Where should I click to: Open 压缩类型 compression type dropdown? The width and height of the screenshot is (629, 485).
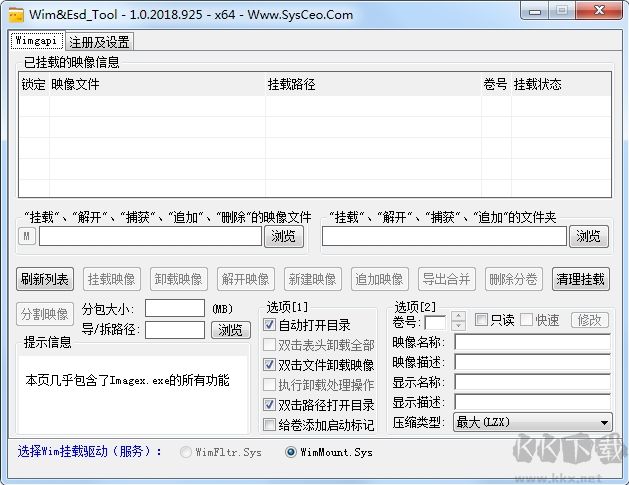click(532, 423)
==
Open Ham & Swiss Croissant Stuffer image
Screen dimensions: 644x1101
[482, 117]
...
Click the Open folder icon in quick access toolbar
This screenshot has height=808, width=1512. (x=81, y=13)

• _Requirement_
Output the part of the records that opens with the line containing "Where should I" and closes with the line containing "click(532, 423)", with no changes. Leave the pictures out of the answer.

• _Exercise solution_
Where should I click to: Open 压缩类型 compression type dropdown? The width and height of the screenshot is (629, 485).
click(532, 423)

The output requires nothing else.